The performances were remarkable, and Samy Bouajilla deserved his nomination for the French Oscars (although he didn't look like Raddad who was taller with more delicate features, in fact, Roshdy Zem would have fitted as well). I just wished the film had focused a little more on his charismatic lawyer, the famous or infamous Jacques Vergès, former lawyer of terrorist Carlos and Klaus Barbie, whose flamboyant and erudite personality had overshadowed his client's case, inflicting so much political resonance to his defense that he became like Zola stealing Drefus' thunder. But Vergès is relegated to a secondary, in fact, tertiary level while he was probably one of the main protagonists, so it's rather puzzling for a film of such mature directing to give such a small part to such an important character, but to be completely fair, it doesn't add much to the case either.

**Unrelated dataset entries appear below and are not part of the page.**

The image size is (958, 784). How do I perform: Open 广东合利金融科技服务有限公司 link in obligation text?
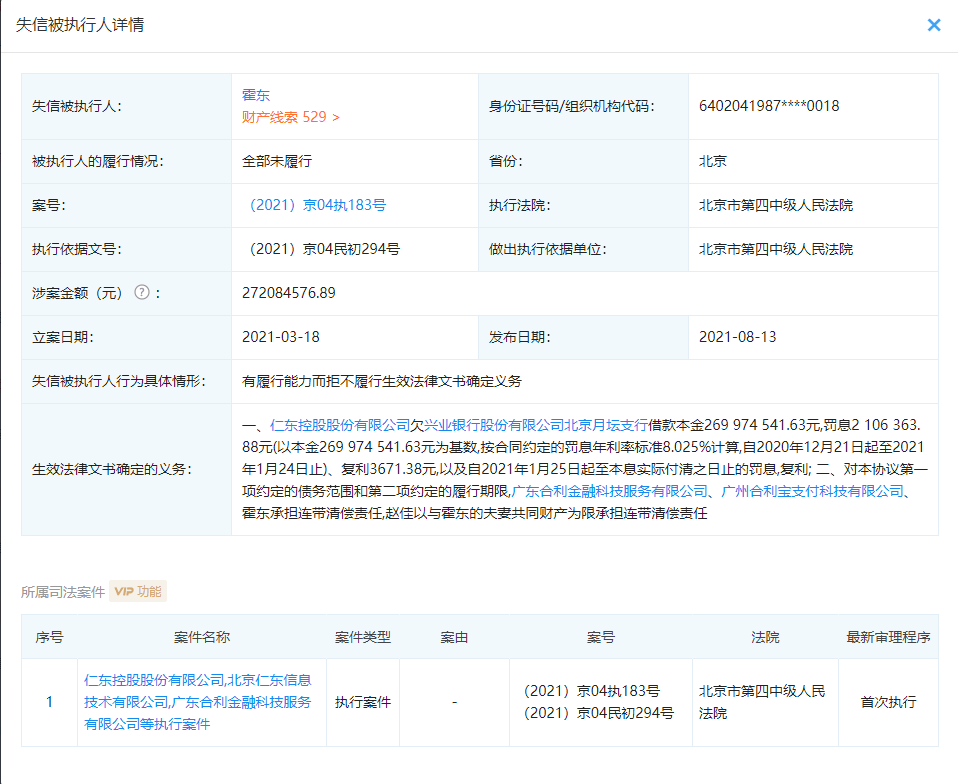609,491
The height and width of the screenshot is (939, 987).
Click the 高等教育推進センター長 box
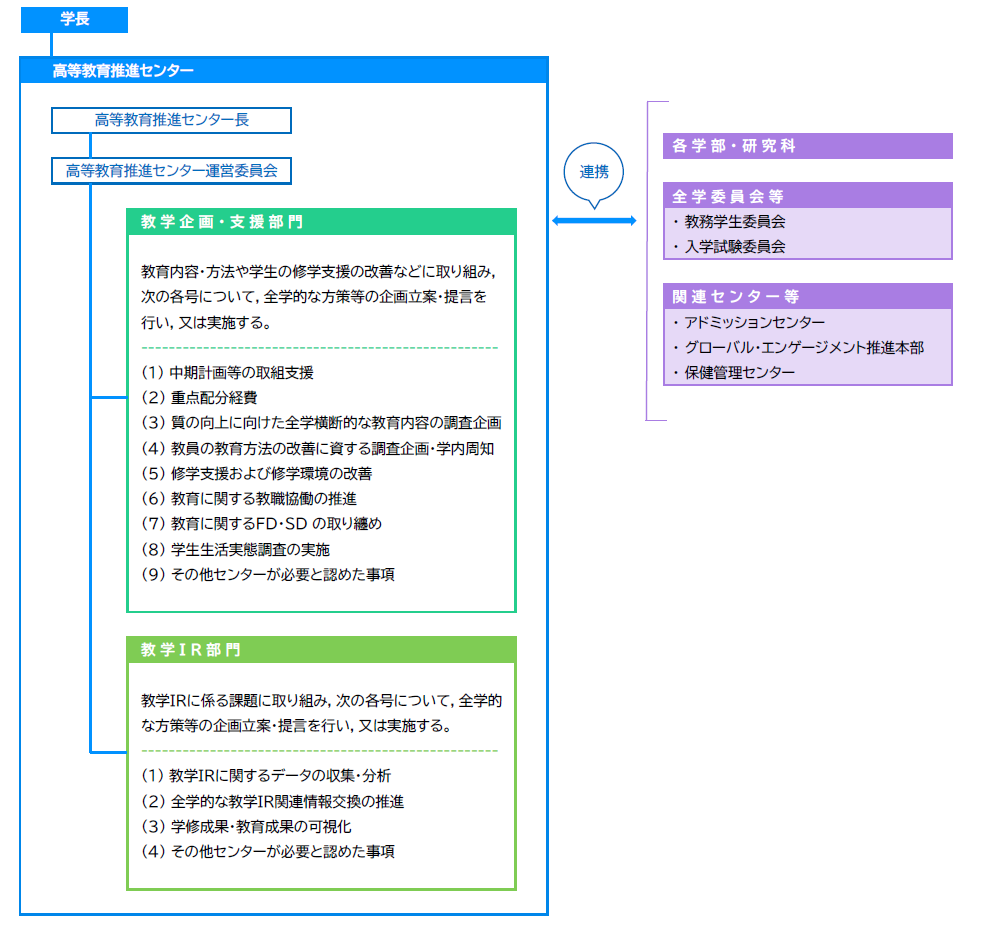[x=171, y=120]
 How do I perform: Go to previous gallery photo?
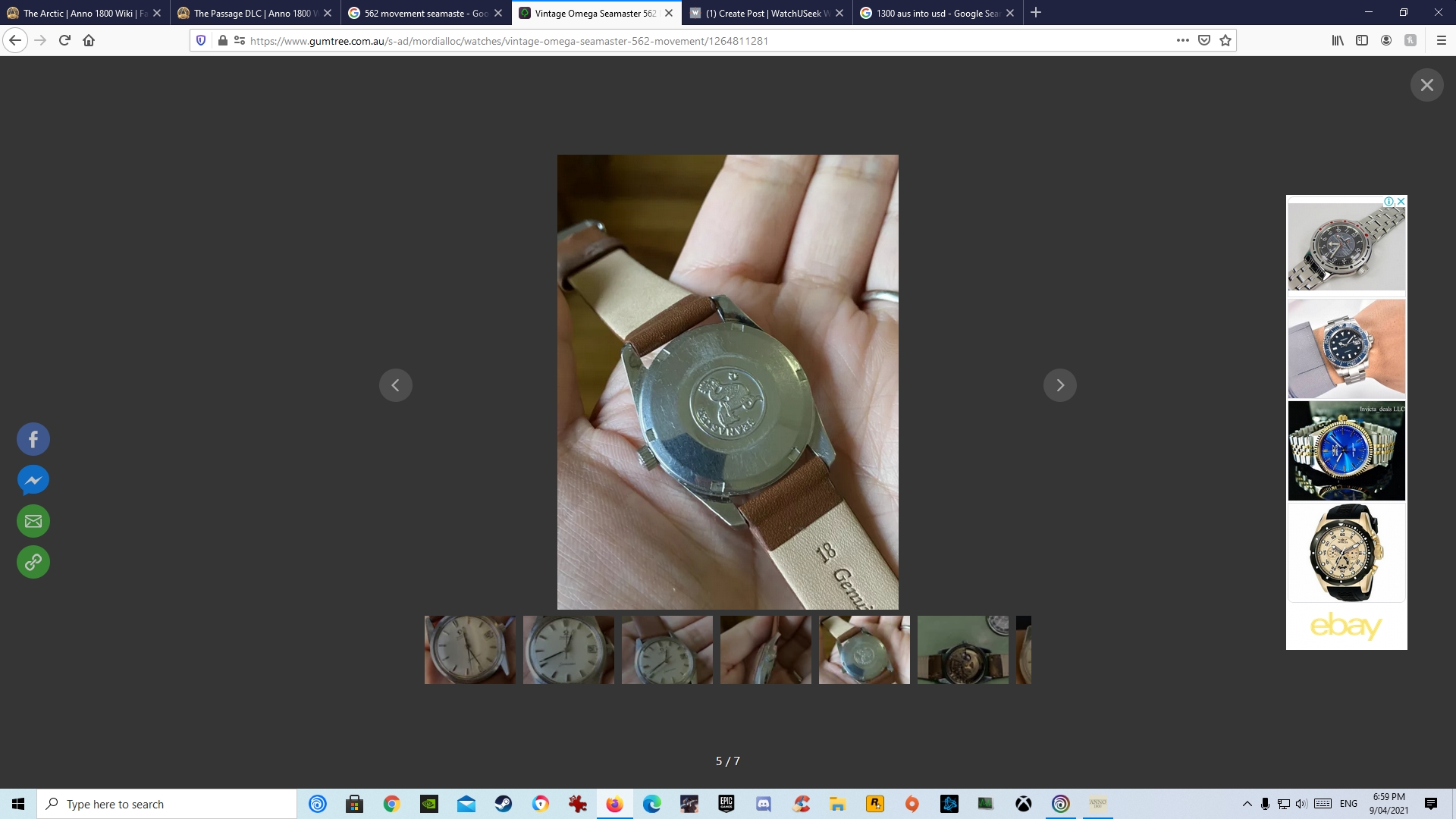coord(395,385)
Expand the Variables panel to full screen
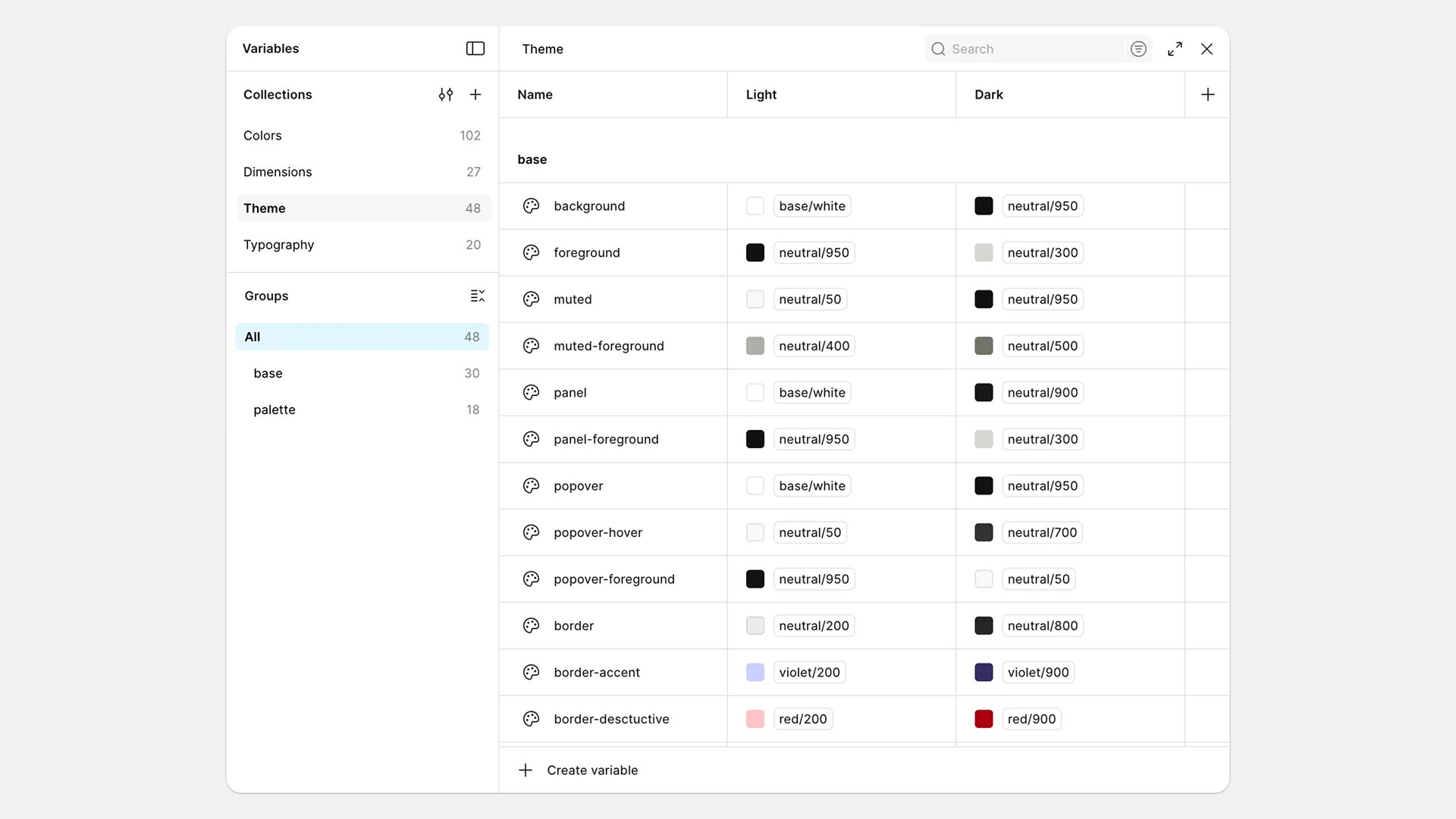1456x819 pixels. click(1175, 49)
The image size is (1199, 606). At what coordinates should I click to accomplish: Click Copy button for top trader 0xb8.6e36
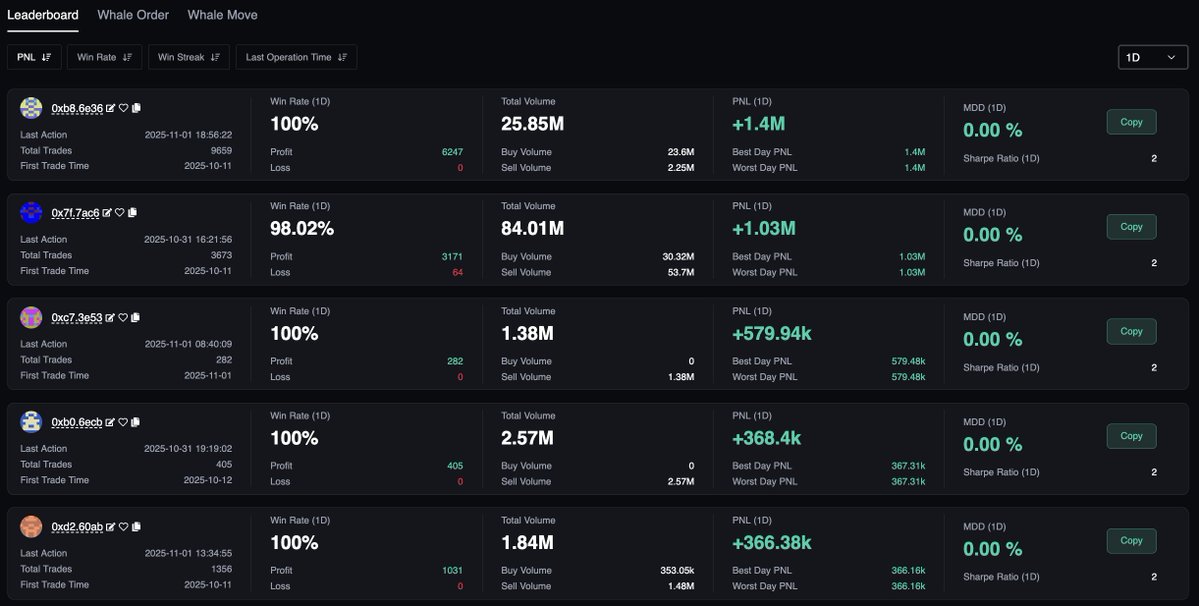coord(1130,121)
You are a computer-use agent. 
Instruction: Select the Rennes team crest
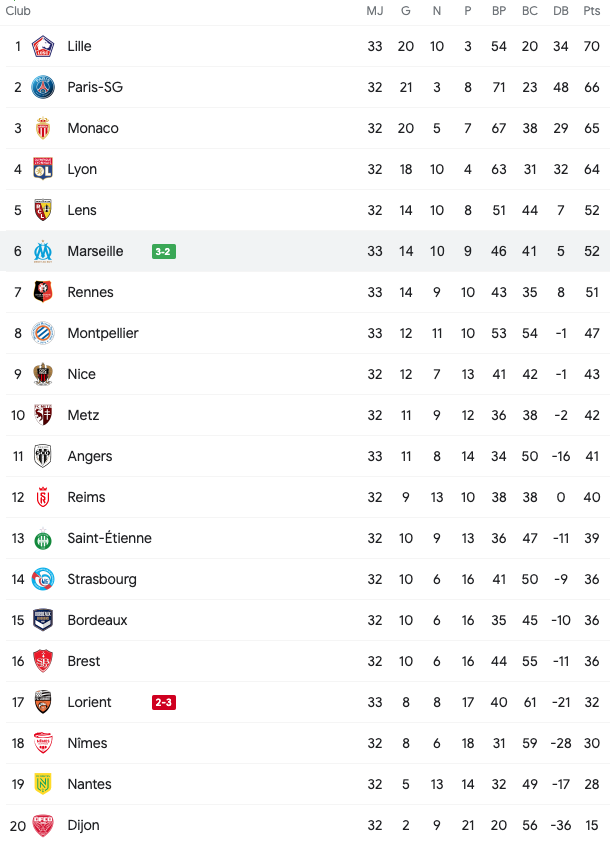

"Omar Killed Me" simply revisits the case with a more human focus on its protagonists, but there was so much to tell about it, so much to remind us about that a documentary might have been more insightful. One reading of Wikipedia has been richer in information and insights while the film was more about Omar's struggle. But it's precisely for the sake of his rehabilitation and in tribute to his difficult journey, that the film should have had a more rational approach to the case.